売薬さんのすごいところは、品物を先に預けて、使った分だけお金をもらうというシステム=「先用後利(せんようこうり)」と言います。

説明してくださった学芸員の田尻さんも、この販売システムをつくり出した越中売薬さんの魂というか考えというか、そこがすごいんだ、とおっしゃってました。

さらに、仲間組示談というのをつくっているのですが、これが、なんというか、現代の営業マンにそのまま教えたいような内容なんですよ。

訪問地での慣習を大切にしたり、安売りしないようにしたり、仲間の営業に行ってるお家にいかないようにしたり、病気になった仲間を助けたり…と。

ここに来ると、商売の原点がある気がします。

今、現代に必要なのは、「お金」や「もの」ではなく「信頼」なのだと思っております。即物的な報酬でなく、「お役立ち」の末に得られる報酬には、何倍も価値がある…。

つまり、富山の売薬さんは、いちはやく〝信頼商売〟をやっていた方たちなわけです。

●ドラッカーもいいけど売薬資料館もね

〝信頼商売〟だけじゃないんです。

有名な紙風船をはじめとした、玩具たち。

▸ **解くべき問題**
a. 売薬さんについての文章から、「売薬さんのすごいところは、品」という語句のあるところで始め、「えたいような内容なんですよ。」のところで止めて、その範囲を一字も変えずに引用してください。
b. 下のリストのうち、「[button] (101, 1287)」を含む行からリストの最終行までを、両端の行も含め、1行を1つの文字列とするJSONリストとして並べてください。空行は入れないでください。

▸ **提供資料**
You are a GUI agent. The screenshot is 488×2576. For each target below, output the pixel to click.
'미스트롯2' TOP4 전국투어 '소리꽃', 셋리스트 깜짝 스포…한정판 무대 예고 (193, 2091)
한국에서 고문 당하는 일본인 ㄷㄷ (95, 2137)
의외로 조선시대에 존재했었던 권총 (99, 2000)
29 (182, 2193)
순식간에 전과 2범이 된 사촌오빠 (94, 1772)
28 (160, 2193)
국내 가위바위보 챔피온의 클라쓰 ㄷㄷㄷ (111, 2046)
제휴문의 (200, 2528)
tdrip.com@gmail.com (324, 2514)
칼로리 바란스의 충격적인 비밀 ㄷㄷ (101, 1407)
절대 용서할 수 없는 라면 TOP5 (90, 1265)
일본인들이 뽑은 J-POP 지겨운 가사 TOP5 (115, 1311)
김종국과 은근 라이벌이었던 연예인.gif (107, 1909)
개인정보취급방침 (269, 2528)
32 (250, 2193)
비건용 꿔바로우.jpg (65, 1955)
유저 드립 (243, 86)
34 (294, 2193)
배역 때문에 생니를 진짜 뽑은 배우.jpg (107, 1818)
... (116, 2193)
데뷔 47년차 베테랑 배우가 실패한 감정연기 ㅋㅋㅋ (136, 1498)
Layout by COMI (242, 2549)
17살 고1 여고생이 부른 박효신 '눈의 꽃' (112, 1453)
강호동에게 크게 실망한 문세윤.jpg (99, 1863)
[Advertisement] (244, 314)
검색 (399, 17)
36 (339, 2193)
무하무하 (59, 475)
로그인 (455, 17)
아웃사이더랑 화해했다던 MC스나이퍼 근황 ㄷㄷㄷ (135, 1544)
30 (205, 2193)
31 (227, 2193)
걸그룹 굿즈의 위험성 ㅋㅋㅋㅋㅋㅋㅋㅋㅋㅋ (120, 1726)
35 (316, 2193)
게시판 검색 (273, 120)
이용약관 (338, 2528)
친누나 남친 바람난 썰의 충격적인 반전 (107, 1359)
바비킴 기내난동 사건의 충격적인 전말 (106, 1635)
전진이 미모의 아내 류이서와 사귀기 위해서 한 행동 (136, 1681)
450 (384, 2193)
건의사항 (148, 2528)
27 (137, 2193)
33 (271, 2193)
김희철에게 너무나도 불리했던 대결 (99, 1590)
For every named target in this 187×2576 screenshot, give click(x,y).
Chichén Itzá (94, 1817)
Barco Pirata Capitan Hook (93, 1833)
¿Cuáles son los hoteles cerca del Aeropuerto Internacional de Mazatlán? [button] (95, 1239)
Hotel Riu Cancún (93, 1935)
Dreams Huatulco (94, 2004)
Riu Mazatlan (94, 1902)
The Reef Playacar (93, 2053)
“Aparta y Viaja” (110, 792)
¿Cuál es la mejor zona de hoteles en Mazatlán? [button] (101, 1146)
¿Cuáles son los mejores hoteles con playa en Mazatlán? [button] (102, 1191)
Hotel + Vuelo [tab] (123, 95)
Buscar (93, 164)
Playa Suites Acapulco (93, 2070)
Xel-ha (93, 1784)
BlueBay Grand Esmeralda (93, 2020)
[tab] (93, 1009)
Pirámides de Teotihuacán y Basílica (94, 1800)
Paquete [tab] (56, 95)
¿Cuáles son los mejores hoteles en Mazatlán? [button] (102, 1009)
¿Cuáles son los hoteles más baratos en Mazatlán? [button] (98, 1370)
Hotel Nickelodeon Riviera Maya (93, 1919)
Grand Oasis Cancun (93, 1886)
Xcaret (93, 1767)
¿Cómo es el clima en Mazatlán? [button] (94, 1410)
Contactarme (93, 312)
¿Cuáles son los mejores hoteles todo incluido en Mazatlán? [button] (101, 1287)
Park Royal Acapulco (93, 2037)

▸ **回答**
a.
売薬さんのすごいところは、品物を先に預けて、使った分だけお金をもらうというシステム=「先用後利(せんようこうり)」と言います。

説明してくださった学芸員の田尻さんも、この販売システムをつくり出した越中売薬さんの魂というか考えというか、そこがすごいんだ、とおっしゃってました。

さらに、仲間組示談というのをつくっているのですが、これが、なんというか、現代の営業マンにそのまま教えたいような内容なんですよ。

b.
[
  "¿Cuáles son los mejores hoteles todo incluido en Mazatlán? [button] (101, 1287)",
  "Park Royal Acapulco (93, 2037)"
]